Strange behaviour of strchr in C++
Joe Buck
Joe.Buck@synopsys.COM
Tue Feb 28 00:07:00 GMT 2006
On Tue, Feb 28, 2006 at 12:43:30AM +0100, Mateusz Åoskot wrote:
> I'd like to explan some issue with strchr function in C++.
> AFAIK, there is only one version of strchr in ANSI C:
>
> char * strchr ( const char * string, int c );
>
> ANSI C++ standard specifies two versions:
>
> const char * strchr ( const char * string, int c );
> char * strchr ( char * string, int c );
>
> Those two versions are specified *instead* of the one in ANSI C.
Yes, it seems this is a bug, though it might be platform-dependent.
It appears that the problem is in the headers; despite the ISO
requirement, doing
#include <cstring>
on a GNU/Linux RHEL 3 system provides the C-style declaration, for
versions 3.2.3, 4.0, and 4.1-pre.
If instead you write
const char * strchr ( const char * string, int c );
char * strchr ( char * string, int c );
int main() {
const char* c = "abc";
char* a;
a = strchr(c, 'b');
return 0;
}
you get
foo.C: In function `int main()':
foo.C:7: invalid conversion from `const char*' to `char*'
> So, I'd expect that g++ should give me an error message
> because strchr usage is ambiguous but it compiles without any error.

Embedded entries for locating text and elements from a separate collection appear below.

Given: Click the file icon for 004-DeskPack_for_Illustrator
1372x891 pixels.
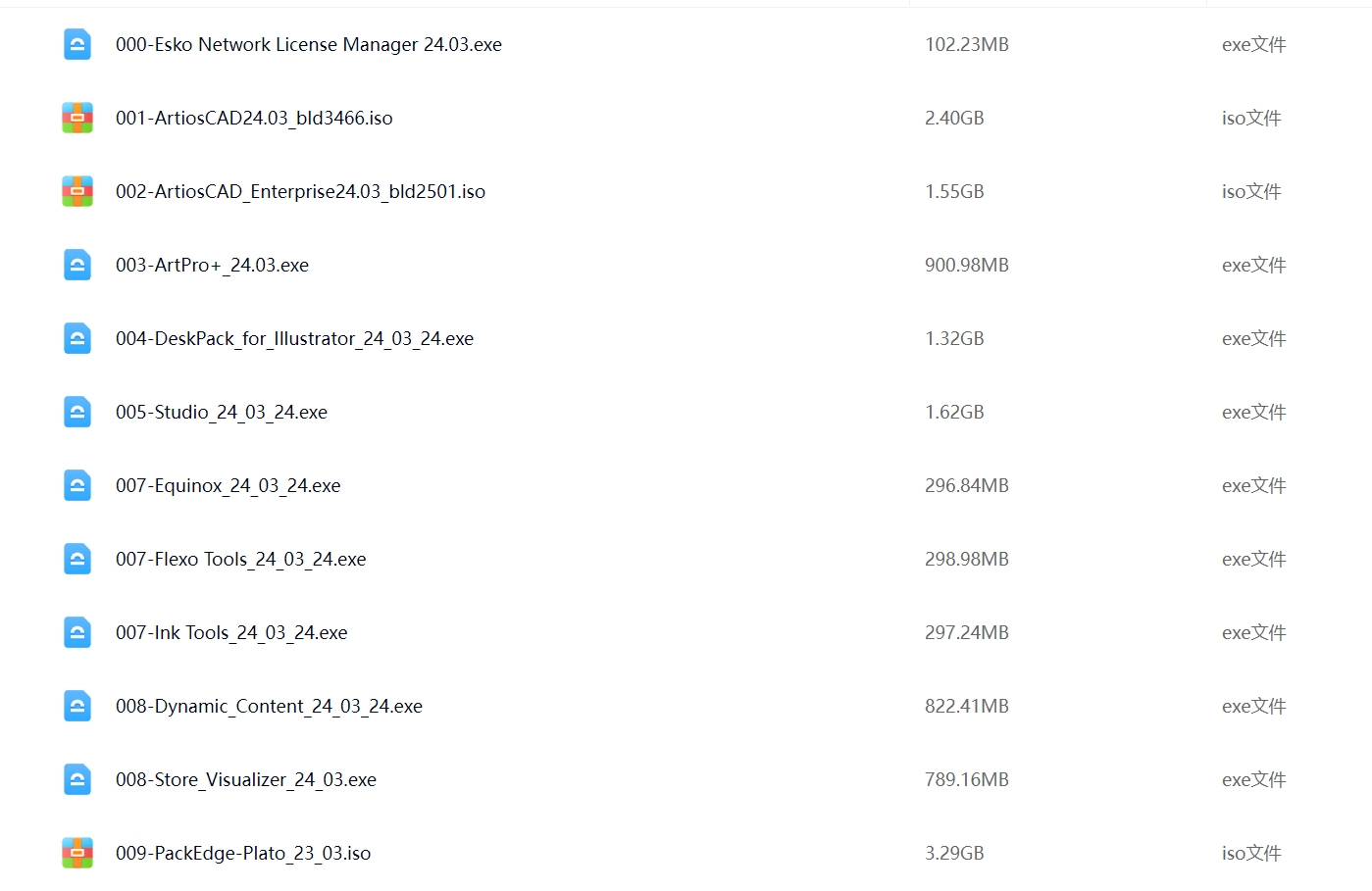Looking at the screenshot, I should (77, 338).
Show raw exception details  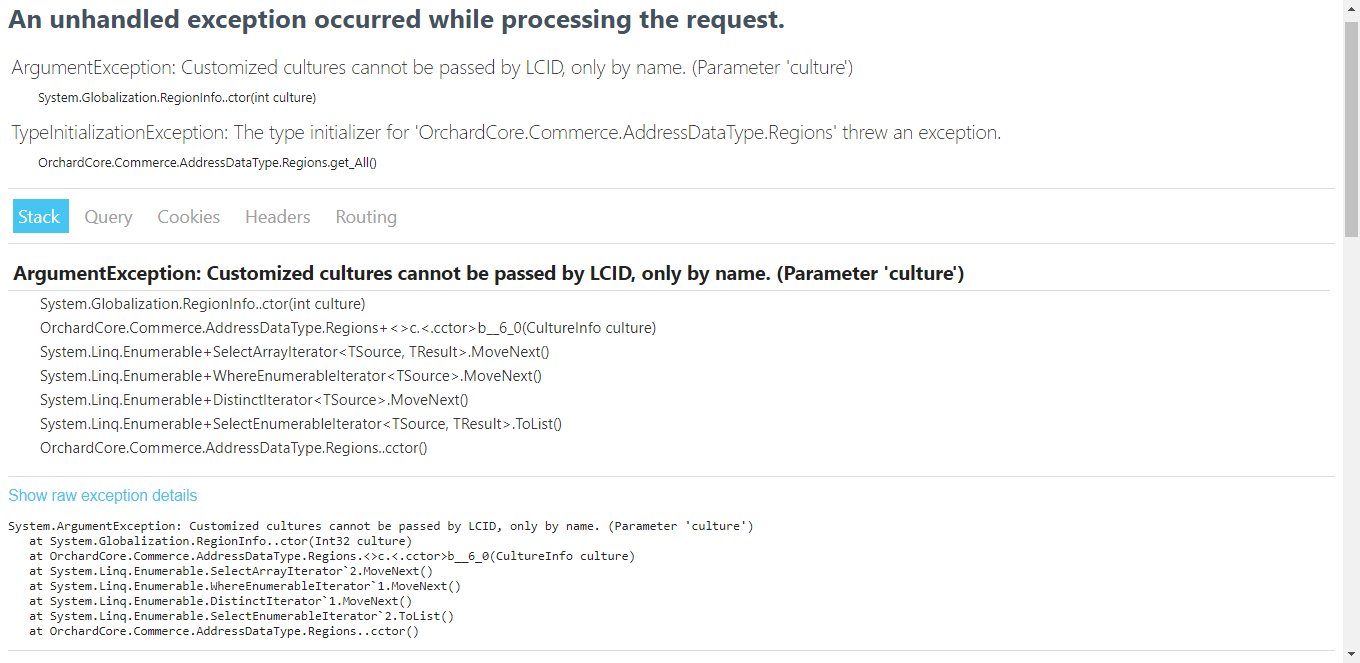click(x=103, y=495)
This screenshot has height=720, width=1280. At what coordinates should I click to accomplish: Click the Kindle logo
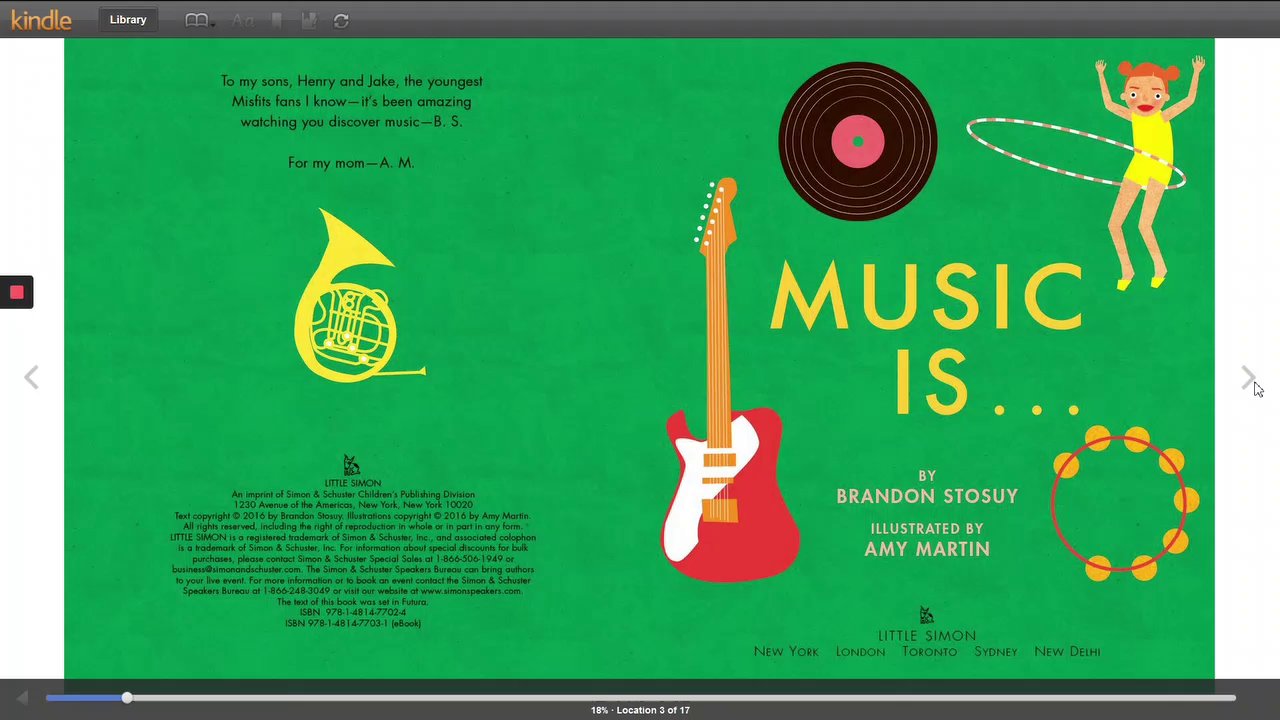41,19
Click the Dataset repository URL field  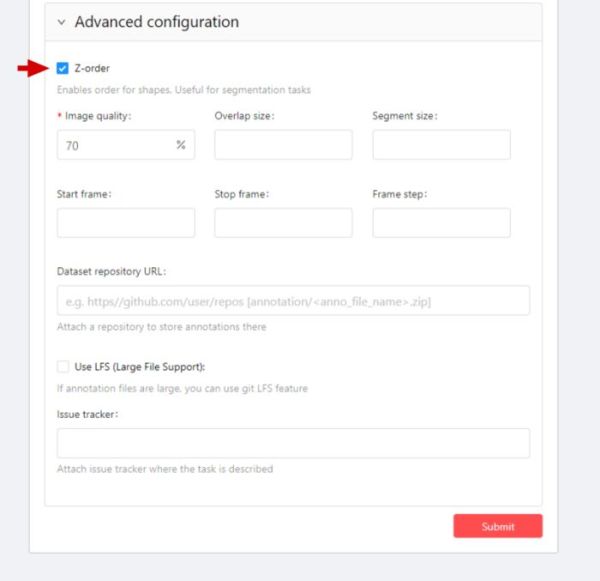pyautogui.click(x=293, y=301)
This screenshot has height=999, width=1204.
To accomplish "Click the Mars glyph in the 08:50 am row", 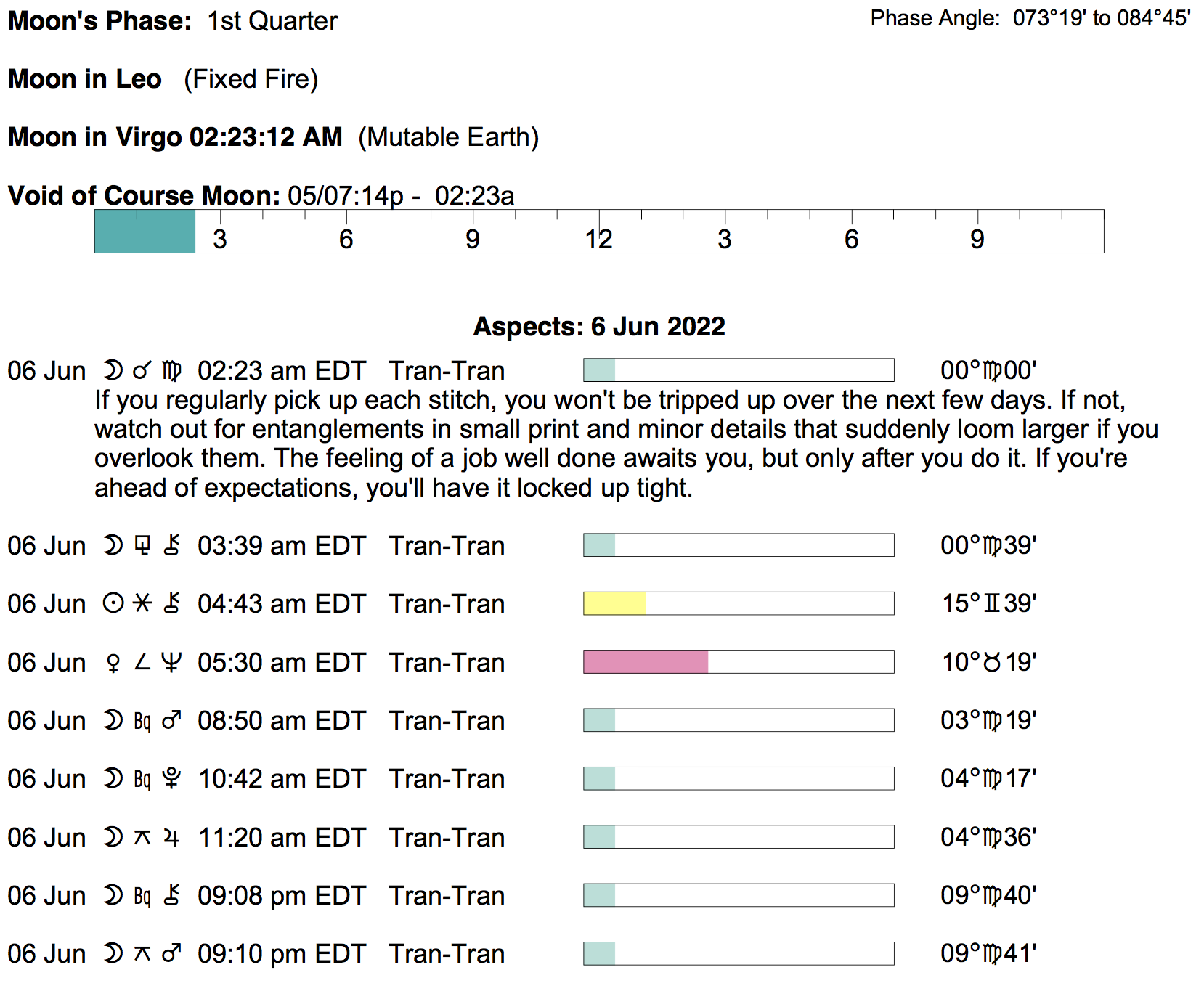I will 171,720.
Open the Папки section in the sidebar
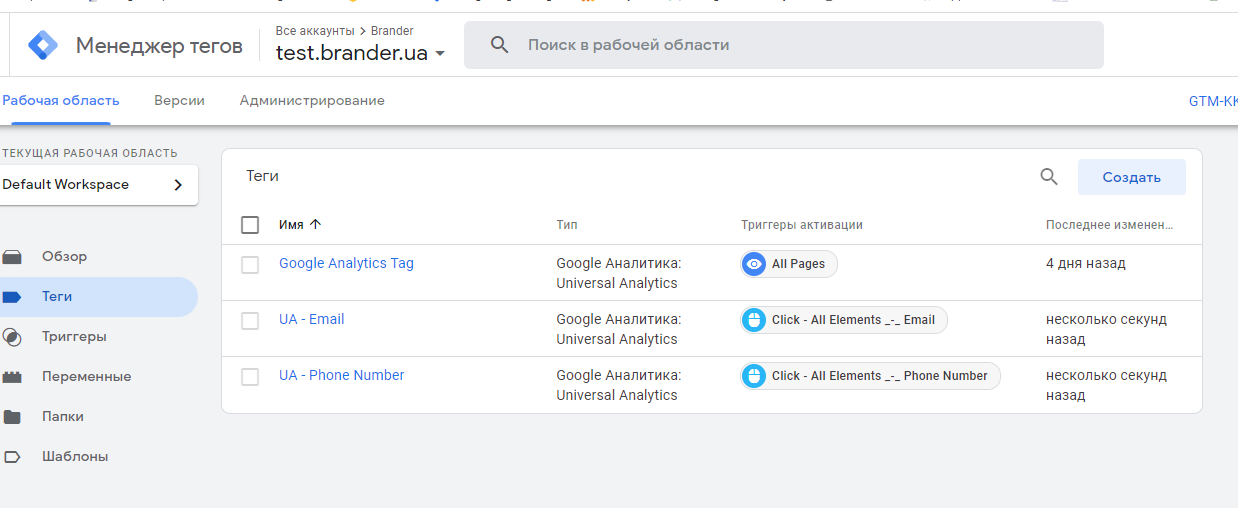 point(62,417)
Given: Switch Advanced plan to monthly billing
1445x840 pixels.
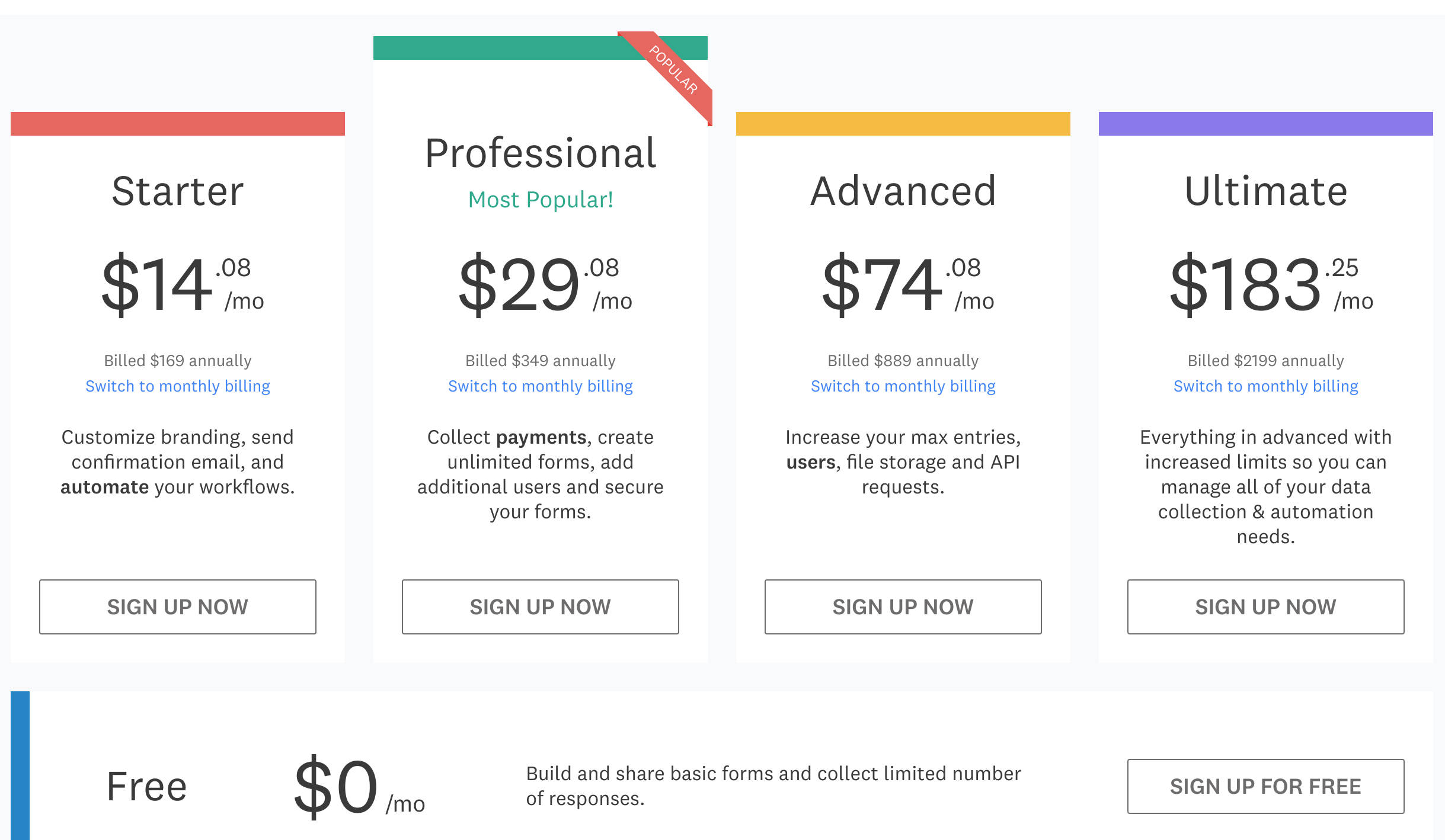Looking at the screenshot, I should (903, 386).
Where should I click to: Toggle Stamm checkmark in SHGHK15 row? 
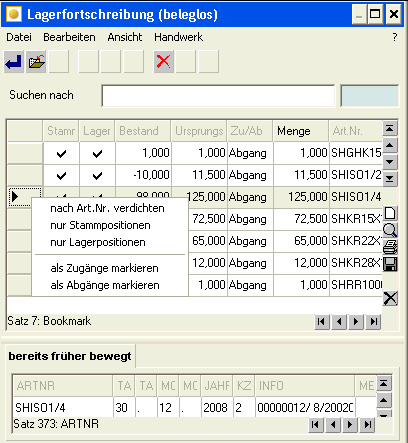(61, 154)
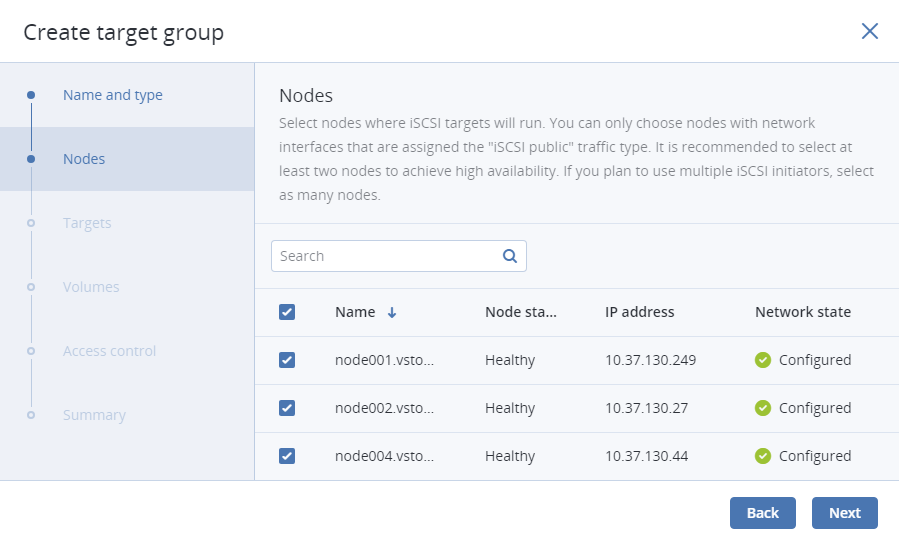Screen dimensions: 899x542
Task: Select the Nodes wizard step
Action: point(84,159)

There is never a problem with ambiguity because overloading depends
only on the argument types of the functions, never on the context of
the call (e.g. what the function result is assigned to).
> My questions are:
> Are my expectations correct and I should get error message?
> Is this a bug in libstdc++?
> Is this a bug in C++ standard?
It is a libstdc++ problem. Resolving it properly is complicated by the
separate maintainance of glibc and libstdc++; we don't really have a way
of building on top of the C interface but making a function disappear.